Clinical features of subjects positive for SARS-CoV-2
Patient 1 (father) flew from Wuhan to Haikou on January 22, 2020. He had no history of contact with animals, visits to markets including the Huanan seafood wholesale market in Wuhan, or eating game meat in restaurants. After returning Hainan, he lived with his family including his wife (Patient 2) and three sons (Patient 3,4). Patient 5 (aunt of patient3,4) did not contact with patient 1 but have close contact with the rest of the family. Patient 1 presented with fever, cough and fatigue the next day he went home (Jan 23, 2020). He was confirmed with COVID-19 infection on January 23, 2020. Patients 2-5 stayed at home for quarantine. Relatives 2-4 was diagnosed with SARS-CoV-2 infection 14,17 and 16 days after close contact with patient 1. All of these patients did not present with any clinical symptoms at the time of confirmation. Patient 2 reported fatigue three days after diagnosis. Patient three and four reported cough and diarrhea, respectively on February 9,2020. Patient 5 developed with fever, chest tightness and shortness of breath 14 days after close contact with the relatives (patient 2-4). She was confirmed with SARS-CoV-2 infection on February 6,2020. The incubation period was estimated to be around 14 days.

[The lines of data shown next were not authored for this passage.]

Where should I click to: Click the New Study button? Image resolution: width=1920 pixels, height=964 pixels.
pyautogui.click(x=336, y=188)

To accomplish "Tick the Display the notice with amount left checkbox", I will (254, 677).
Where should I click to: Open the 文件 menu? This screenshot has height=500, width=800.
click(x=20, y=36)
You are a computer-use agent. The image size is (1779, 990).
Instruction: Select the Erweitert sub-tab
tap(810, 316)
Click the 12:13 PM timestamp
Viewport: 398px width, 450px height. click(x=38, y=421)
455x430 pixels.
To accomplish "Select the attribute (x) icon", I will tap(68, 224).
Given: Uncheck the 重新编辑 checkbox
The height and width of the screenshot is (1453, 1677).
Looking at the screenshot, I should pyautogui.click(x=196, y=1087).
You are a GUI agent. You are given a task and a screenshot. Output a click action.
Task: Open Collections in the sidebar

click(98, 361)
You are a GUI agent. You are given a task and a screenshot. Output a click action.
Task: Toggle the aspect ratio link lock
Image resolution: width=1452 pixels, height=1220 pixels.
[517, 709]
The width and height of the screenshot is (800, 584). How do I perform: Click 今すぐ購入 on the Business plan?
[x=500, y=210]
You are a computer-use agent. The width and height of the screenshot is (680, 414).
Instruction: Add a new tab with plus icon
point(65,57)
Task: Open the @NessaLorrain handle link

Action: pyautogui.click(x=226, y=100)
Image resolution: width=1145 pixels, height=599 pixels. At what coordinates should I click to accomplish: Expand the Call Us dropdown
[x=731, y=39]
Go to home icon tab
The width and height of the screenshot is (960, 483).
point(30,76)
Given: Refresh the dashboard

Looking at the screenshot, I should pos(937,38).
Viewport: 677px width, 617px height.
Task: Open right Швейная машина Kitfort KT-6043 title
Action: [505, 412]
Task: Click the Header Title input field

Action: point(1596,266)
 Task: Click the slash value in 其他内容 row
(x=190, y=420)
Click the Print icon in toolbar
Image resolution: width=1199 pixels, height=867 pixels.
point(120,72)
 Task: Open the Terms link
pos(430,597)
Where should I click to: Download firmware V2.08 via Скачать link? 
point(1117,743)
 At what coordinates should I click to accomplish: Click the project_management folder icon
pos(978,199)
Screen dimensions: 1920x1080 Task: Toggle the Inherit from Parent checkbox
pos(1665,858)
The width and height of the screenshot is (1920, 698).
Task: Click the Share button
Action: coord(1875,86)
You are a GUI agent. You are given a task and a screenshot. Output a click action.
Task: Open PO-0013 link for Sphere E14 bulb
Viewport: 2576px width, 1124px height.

Of the five patients, three were male and two were female. The age ranged from 33–57 years (Table 1). Only patient 5 had one comorbidity of cardiovascular disease and two had history of fever. The older patients (aged >55 years: patient 1 and 2) developed generalized weakness. Patient 4 had cough. Patients 3 and 4 were younger adults and one of them had diarrhea. They are smokers. Patient 5 also presented with pleuritic chest pain and shortness of breath. Except for patient 5, all four had normal total white blood cell counts and neutrophil cell count. Patient 1 had lymphopenia. Patient 2-5 had normal C-reactive protein, lactate dehydrogenase levels and activated thromboplastin time. All five patients underwent CT examinations at their hospitalization. CT images of patient 2 and 4 did not have significantly positive findings. Patient 1 had negative CT findings on admission. Ten days after symptom onset, small patchy ground glass was observed in the upper lobe of left lung. Patient 3 and patient 5 showed multifocal patchy ground glass opacities and subsegmental areas of consolidation (Figure 2 A, D). These lesions were gradually absorbed with the treatment (Figure 2 B, C; D, E). No other concomitant radiological abnormalities including pleural effusion, lymphadenopathy, or pneumomediastinum were seen.
Treatment and Prognosis
Patient 1 received interferon, antiviral treatment and antibiotic therapy (Moxifloxacin for 14 days). His nasopharyngeal swabs on February 3 and February 5, 2020 testing was negative. He was discharged well from hospital after 14 days hospitalization. Patient 2 was treated with antiviral (for 9 days) and antibiotic therapy (Moxifloxacin for 2 days). She had negative swabs tests on February 11 and 16. She was discharge from hospital on February 17. Patient 3 received antiviral treatment for 6 days and Moxifloxacin for 7 days. He had negative swabs tests on February 15 and 17. He was discharged on February 18,2020. Patient 4 was only treated with interferon (the first 2 days) antiviral treatment for 7 days. He had negative swabs tests on February 15 and 16. He was discharged on February 16,2020. Patient 5 received 2-days of interferon, antiviral and antibiotic treatment for 8 days. She was discharged from hospital after twice negative swabs tests on February 12 and 14.